*RAW RECORDS:*

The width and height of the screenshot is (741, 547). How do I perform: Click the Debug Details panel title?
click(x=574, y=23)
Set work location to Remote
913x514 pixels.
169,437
---
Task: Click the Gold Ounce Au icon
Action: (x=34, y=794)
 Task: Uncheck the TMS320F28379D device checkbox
* * *
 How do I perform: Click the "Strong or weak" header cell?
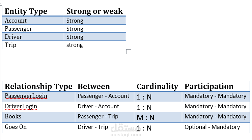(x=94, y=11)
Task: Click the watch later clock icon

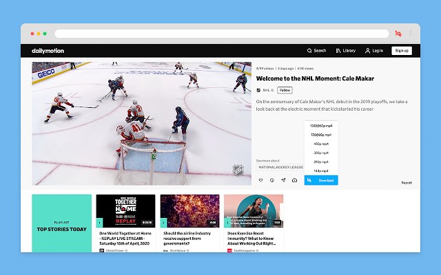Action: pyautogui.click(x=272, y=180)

*THE TASK:*
Gather every line of the records that contains the word "icon" and copy each one in full.

*REPLY:*
Task: Click the Gold Ounce Au icon
Task: Click the watch later clock icon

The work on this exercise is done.